| Problem to work on |
Set down exactly the lines below, starting at the one that contains "Where should I click to: Open" and ending at the one that contains "Task: Click the earliest", with both of those lines included and nothing else.

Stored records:

----

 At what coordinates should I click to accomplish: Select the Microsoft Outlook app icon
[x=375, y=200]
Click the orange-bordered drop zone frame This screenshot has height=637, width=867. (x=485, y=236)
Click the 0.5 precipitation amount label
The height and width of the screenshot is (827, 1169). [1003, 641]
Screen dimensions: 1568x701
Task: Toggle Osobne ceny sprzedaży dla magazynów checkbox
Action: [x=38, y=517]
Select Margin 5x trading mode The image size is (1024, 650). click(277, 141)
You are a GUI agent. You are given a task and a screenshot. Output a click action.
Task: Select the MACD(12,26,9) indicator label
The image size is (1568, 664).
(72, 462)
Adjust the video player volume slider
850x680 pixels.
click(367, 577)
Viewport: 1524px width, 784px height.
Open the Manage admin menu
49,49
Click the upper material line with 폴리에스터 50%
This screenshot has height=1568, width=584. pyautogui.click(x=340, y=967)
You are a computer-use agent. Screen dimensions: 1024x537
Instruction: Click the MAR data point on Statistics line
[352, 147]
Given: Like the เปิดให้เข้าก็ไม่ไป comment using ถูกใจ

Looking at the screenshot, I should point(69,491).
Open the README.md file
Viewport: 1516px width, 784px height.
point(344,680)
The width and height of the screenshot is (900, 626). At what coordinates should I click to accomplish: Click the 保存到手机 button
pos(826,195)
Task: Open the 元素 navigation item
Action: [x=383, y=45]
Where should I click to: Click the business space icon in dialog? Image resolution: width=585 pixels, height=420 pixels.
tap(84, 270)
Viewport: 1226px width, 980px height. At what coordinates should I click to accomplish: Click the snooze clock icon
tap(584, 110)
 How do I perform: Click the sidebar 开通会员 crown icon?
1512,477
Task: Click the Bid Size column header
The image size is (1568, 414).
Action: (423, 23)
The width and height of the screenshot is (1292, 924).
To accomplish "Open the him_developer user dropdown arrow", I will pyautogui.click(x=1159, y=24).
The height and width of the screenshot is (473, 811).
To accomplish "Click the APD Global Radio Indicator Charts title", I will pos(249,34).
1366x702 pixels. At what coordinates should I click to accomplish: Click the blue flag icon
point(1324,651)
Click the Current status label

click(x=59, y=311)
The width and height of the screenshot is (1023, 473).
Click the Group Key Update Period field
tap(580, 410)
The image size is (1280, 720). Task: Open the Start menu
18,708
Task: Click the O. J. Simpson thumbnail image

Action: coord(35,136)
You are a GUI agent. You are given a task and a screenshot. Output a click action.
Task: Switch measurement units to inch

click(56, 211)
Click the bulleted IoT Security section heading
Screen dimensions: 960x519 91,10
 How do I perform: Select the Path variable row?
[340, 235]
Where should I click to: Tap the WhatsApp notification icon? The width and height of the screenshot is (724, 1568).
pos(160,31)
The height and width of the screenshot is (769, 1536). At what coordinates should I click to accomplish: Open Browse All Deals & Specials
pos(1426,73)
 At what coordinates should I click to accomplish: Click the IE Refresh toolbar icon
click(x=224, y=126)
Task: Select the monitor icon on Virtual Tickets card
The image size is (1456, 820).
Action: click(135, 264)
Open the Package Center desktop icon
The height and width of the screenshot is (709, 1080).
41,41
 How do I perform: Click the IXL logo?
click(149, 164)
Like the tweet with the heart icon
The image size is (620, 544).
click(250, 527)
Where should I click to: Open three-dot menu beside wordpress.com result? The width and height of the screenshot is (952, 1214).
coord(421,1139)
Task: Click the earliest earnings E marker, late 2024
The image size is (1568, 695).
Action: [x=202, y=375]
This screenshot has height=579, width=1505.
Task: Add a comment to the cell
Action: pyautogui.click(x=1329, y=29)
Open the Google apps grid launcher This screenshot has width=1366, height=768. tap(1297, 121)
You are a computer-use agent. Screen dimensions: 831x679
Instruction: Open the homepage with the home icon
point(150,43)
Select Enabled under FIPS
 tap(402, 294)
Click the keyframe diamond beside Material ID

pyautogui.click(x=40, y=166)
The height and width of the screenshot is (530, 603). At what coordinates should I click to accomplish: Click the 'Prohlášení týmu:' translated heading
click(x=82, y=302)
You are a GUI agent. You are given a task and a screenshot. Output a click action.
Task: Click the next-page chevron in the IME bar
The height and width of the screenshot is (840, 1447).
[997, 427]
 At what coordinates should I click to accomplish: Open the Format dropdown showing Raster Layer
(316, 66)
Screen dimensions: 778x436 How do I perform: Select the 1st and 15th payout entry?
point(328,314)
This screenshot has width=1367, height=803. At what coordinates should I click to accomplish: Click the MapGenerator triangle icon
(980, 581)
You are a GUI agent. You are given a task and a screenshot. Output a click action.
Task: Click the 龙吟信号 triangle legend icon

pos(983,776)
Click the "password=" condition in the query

----

| Written reply |
Where should I click to: Open three-dot menu beside wordpress.com result? The width and height of the screenshot is (952, 1214).
coord(421,1139)
Task: Click the earliest earnings E marker, late 2024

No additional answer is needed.